TASK PROMPT: Please set down, exactly as written, the line containing "Lock image pixels brush icon" and every line after it through the end of the records.

[EXTRACTED ENTRIES Boundary: Start]

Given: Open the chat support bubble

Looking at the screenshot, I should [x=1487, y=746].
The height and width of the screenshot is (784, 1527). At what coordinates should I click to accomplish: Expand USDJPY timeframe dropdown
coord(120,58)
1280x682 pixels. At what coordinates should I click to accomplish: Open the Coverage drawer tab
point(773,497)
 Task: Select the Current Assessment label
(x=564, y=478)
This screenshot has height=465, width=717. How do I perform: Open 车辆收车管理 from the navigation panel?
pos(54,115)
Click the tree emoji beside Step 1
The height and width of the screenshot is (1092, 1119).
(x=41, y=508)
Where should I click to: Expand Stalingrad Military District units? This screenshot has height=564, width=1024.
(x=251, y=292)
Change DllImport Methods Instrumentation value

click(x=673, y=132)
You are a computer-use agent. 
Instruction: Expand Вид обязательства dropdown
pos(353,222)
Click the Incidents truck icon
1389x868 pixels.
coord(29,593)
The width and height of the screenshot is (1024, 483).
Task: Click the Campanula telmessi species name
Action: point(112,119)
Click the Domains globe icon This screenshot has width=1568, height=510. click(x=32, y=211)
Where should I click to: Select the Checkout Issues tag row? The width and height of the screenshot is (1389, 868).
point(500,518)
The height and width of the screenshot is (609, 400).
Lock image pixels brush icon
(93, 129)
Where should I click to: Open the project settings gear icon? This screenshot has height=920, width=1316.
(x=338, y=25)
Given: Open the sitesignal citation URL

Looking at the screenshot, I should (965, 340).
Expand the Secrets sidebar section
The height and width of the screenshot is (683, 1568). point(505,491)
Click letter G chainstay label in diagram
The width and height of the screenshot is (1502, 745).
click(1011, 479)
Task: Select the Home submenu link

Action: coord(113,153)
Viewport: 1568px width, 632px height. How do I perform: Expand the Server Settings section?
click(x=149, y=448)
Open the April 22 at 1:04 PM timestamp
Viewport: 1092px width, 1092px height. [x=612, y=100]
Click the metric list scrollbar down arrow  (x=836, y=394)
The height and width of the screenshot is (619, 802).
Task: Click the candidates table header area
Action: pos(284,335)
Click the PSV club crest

[EXTRACTED ENTRIES Boundary: End]

TASK OUTPUT:
Lock image pixels brush icon
(93, 129)
Where should I click to: Open the project settings gear icon? This screenshot has height=920, width=1316.
(x=338, y=25)
Given: Open the sitesignal citation URL

Looking at the screenshot, I should (965, 340).
Expand the Secrets sidebar section
The height and width of the screenshot is (683, 1568). point(505,491)
Click letter G chainstay label in diagram
The width and height of the screenshot is (1502, 745).
click(1011, 479)
Task: Select the Home submenu link

Action: coord(113,153)
Viewport: 1568px width, 632px height. How do I perform: Expand the Server Settings section?
click(x=149, y=448)
Open the April 22 at 1:04 PM timestamp
Viewport: 1092px width, 1092px height. [x=612, y=100]
Click the metric list scrollbar down arrow  (x=836, y=394)
The height and width of the screenshot is (619, 802).
Task: Click the candidates table header area
Action: pos(284,335)
Click the PSV club crest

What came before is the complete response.